Laboratory sessions and deliverables: Application execution in HPC environments, Data generation in HPC environments, data storage and data analysis in context of DA (Data Analytics)

During the lab exercises will be proposed that will be done most during the classes. Some of these exercises will aim at practicing specific aspects of both more traditional HPC and data analytics environments. Others will be part of a larger exercise over the course of sessions. There will be two exercises: one for the most HPC and one more specific for data analysis environments. It will first be delivered just after the end of sessions dedicated to HPC environments and applications. The second just after the data analysis environment sessions are over.
Objectives: 2 3 4 5
Contents:
Theory
0h
Problems
0h
Laboratory
28h
Guided learning
0h
Autonomous learning
28h

Teaching methodology

During the course there will be four types of activities:

a) Activities aimed at acquiring theoretical knowledge. Theoretical activities include participatory classes, which explain the basic contents of the course.

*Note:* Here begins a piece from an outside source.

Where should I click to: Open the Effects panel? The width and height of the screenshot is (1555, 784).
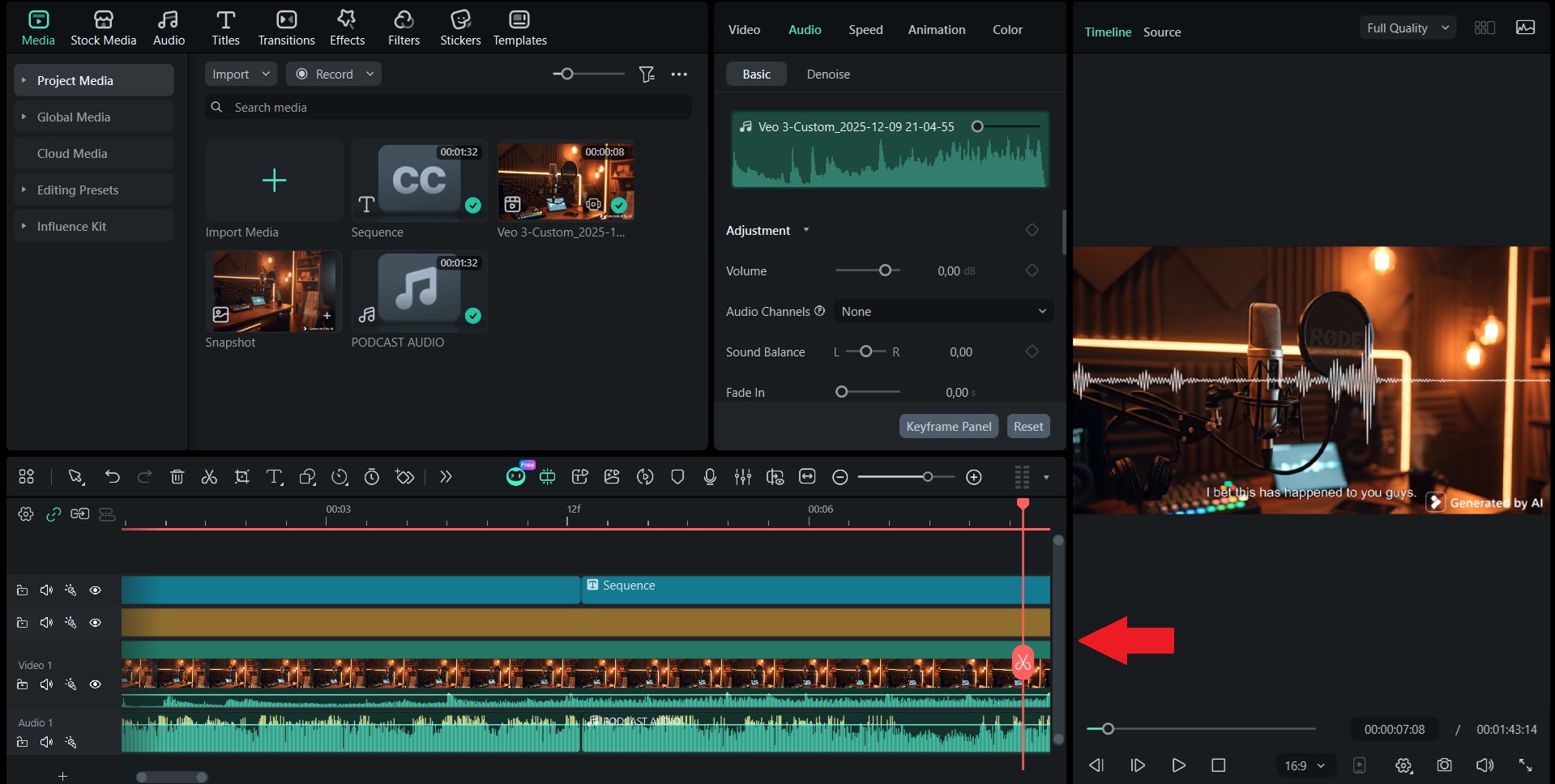click(x=347, y=27)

b) The activities focused on acquiring knowledge through experimentation using the "learn to do" approach in practice-guided laboratory sessions (and final report). Some sessions may include pre-work or post-session work depending on
the use of laboratories.

c) Few sessions during the theory classes where practical exercises will be performed to perform numerical evaluations and analysis for performance evaluation.

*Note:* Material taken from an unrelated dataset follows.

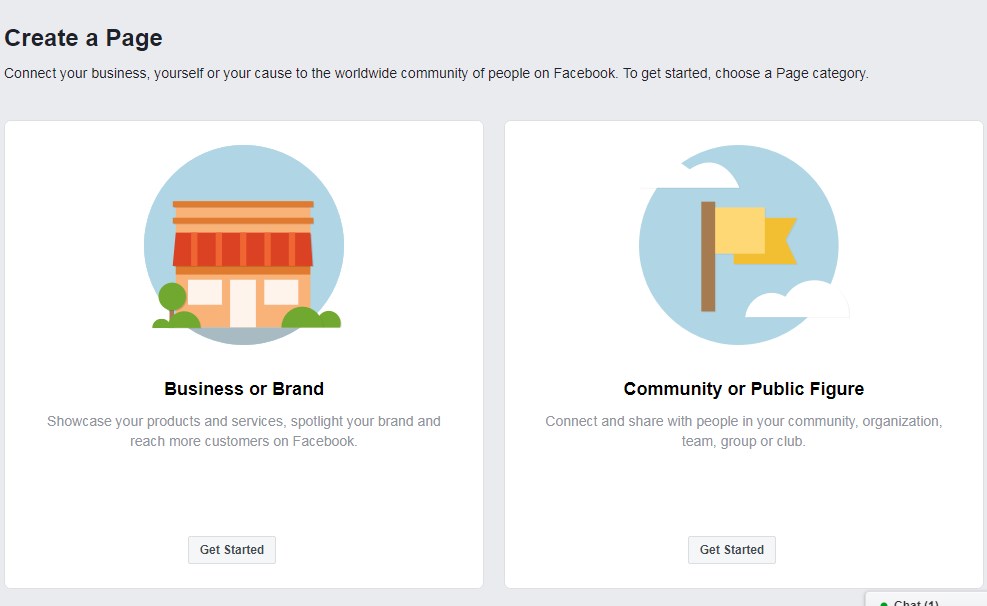The height and width of the screenshot is (606, 987).
Task: Select the Business or Brand heading
Action: click(x=244, y=389)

d) Two reports of exercises to be performed in laboratories related to HPC environments and applications and data analysis environments

Evaluation methodology

The evaluation of the subject will come out of three components:

- Partial exam: 40%
- Final exam: 40%
- Laboratory: 20%.

The lab grade will come from the evaluation of the lab deliverables
First partial exam will eliminate the material from Final exam (if mark >= 5.0)
The final grade is compted: 0.2*lab+0.4*final exam + 0.4*Partial exam

In case the grade is less than 5.0, student will be allowed to do the reevaluation exam. In that case, the grade will be computed as:

Final Note: Max(Revaluation Exam * 0.8, Partial exam * 0.4 + Final Exam * 0.4) + Laboratory * 0.2

Bibliography

Basic:

  • Hand-on sessions at GitHub - TORRES, Jordi,
  • Slides of the course - Torres, J, UPC,
  • Understanding supercomputing: with Marenostrum Supercomputer in Barcelona - Torres, J, Universitat Politècnica de Catalunya, Barcelona Supercomputing Center, 2016. ISBN: 9781365376825
    http://cataleg.upc.edu/record=b1490214~S1*cat
  • Hello world en TensorFlow - Torres, J, Universitat Politècnica de Catalunya, Barcelona Supercomputing Centrer, 2016. ISBN: 9781326532383
    http://cataleg.upc.edu/record=b1472879~S1*cat
  • Introducción a Apache Spark: para empezar a programar el big data - Macias, M.; Gómez, M.; Tous, R.; Torres, J, UOC, 2015. ISBN: 9788491160373
    http://cataleg.upc.edu/record=b1467894~S1*cat
  • Articles from Technical Journals in the area - ,

Complementary:

Previous capacities

C and Python are the programming language of choice for the labs sessions of this course. It is assumed that the student has a basic knowledge of Python and C prior to starting classes.